(Stored data entries)
----------------
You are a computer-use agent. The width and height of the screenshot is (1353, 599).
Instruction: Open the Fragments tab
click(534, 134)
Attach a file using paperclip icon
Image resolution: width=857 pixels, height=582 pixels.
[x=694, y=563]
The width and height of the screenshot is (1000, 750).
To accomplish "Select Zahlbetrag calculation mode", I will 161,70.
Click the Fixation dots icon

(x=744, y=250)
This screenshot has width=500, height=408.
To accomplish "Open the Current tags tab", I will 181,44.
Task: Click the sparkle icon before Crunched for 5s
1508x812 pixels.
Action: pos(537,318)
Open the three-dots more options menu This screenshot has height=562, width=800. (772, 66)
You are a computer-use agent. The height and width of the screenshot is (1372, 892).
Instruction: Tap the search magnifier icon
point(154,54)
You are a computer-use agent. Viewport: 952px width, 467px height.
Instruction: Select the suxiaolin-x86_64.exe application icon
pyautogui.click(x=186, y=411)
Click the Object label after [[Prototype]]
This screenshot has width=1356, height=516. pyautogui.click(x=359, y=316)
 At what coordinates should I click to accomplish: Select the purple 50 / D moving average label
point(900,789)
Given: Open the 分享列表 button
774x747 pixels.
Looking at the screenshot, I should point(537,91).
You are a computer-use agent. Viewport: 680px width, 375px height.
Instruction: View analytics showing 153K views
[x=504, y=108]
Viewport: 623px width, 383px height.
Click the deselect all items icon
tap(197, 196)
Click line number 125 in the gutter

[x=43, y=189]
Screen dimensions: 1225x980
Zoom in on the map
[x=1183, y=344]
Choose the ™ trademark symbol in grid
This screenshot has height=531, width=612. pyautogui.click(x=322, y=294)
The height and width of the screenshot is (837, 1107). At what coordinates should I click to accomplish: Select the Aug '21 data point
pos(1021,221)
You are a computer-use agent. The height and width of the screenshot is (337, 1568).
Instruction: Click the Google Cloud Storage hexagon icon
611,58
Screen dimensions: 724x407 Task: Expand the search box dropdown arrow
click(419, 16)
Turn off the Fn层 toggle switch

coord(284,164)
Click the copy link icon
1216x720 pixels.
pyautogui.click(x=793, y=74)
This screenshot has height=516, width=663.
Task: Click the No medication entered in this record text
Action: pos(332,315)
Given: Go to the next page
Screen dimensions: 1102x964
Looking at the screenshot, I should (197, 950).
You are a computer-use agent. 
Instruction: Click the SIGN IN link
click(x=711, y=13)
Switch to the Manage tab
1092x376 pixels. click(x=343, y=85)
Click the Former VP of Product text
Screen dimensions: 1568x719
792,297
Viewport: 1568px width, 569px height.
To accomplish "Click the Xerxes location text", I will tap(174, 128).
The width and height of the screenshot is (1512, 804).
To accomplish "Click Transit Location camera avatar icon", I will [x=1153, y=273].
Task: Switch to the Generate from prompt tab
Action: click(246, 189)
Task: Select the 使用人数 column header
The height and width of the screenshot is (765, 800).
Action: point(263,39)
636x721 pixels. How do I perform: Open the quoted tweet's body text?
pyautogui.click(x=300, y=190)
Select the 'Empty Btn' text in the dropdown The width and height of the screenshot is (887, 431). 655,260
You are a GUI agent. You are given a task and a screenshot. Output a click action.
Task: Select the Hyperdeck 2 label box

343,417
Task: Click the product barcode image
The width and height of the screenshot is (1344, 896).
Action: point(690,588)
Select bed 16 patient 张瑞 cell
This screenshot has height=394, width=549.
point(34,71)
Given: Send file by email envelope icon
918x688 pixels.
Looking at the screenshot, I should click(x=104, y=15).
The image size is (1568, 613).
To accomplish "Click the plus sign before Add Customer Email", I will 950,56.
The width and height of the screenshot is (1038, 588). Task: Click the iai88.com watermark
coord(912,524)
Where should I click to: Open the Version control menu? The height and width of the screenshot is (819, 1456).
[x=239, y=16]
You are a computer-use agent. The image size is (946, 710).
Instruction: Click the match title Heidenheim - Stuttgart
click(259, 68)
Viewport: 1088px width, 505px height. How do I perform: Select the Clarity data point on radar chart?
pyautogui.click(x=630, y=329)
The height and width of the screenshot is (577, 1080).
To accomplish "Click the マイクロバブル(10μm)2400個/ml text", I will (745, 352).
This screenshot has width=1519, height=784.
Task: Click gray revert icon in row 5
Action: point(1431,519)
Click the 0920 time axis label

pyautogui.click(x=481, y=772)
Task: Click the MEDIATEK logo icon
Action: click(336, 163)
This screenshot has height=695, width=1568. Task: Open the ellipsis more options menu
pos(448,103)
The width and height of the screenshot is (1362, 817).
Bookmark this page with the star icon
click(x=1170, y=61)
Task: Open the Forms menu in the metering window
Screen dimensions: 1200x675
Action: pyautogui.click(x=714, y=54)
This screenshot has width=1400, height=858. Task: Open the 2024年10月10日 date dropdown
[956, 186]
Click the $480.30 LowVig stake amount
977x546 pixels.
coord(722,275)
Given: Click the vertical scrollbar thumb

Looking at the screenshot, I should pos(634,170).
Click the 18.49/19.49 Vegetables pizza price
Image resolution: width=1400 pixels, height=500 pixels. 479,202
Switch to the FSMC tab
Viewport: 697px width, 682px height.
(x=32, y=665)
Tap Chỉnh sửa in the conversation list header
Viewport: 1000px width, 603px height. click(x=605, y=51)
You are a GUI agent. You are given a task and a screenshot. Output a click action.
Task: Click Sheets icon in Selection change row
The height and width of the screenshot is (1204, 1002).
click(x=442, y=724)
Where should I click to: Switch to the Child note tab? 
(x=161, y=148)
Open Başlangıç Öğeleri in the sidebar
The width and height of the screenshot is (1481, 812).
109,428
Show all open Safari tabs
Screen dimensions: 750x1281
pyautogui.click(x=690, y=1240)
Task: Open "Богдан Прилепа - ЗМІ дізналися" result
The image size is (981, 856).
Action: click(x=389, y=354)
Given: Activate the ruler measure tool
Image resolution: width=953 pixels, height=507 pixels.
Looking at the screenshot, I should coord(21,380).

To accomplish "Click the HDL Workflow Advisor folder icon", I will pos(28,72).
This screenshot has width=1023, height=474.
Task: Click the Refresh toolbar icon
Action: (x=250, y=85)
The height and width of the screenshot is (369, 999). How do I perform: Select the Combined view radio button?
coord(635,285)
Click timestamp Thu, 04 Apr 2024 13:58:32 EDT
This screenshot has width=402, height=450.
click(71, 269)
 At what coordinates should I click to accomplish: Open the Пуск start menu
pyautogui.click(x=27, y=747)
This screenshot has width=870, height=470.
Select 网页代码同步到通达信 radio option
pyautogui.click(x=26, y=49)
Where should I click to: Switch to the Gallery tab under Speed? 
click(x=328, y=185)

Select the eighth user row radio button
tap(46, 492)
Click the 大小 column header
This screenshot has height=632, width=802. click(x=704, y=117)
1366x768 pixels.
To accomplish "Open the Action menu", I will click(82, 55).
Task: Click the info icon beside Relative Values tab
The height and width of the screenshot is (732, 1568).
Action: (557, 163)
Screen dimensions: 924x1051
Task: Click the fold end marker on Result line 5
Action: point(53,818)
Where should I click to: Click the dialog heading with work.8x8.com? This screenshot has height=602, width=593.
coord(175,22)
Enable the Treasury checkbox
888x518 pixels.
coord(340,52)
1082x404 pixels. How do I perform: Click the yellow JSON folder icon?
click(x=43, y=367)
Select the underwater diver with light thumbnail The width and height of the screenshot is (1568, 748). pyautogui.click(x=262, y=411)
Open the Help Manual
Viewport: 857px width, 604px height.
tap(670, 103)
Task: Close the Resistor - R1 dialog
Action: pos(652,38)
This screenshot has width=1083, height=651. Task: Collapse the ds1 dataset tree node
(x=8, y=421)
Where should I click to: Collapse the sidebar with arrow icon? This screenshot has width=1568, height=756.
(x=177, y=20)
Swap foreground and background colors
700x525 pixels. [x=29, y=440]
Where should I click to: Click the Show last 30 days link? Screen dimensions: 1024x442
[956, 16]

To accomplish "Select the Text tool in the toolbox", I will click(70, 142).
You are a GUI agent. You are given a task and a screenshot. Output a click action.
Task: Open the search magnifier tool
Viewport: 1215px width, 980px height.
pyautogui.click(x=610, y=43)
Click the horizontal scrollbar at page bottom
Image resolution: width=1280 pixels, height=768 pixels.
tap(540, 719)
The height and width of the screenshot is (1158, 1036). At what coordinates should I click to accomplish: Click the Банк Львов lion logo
----------------
* **Required action**:
Your answer should be exactly the lines of the data above, from the first through the line containing "is (1372, 892).".

* **Answer box**:
You are a computer-use agent. The width and height of the screenshot is (1353, 599).
Instruction: Open the Fragments tab
click(534, 134)
Attach a file using paperclip icon
Image resolution: width=857 pixels, height=582 pixels.
[x=694, y=563]
The width and height of the screenshot is (1000, 750).
To accomplish "Select Zahlbetrag calculation mode", I will 161,70.
Click the Fixation dots icon

(x=744, y=250)
This screenshot has width=500, height=408.
To accomplish "Open the Current tags tab", I will 181,44.
Task: Click the sparkle icon before Crunched for 5s
1508x812 pixels.
Action: pos(537,318)
Open the three-dots more options menu This screenshot has height=562, width=800. (772, 66)
You are a computer-use agent. The height and width of the screenshot is (1372, 892).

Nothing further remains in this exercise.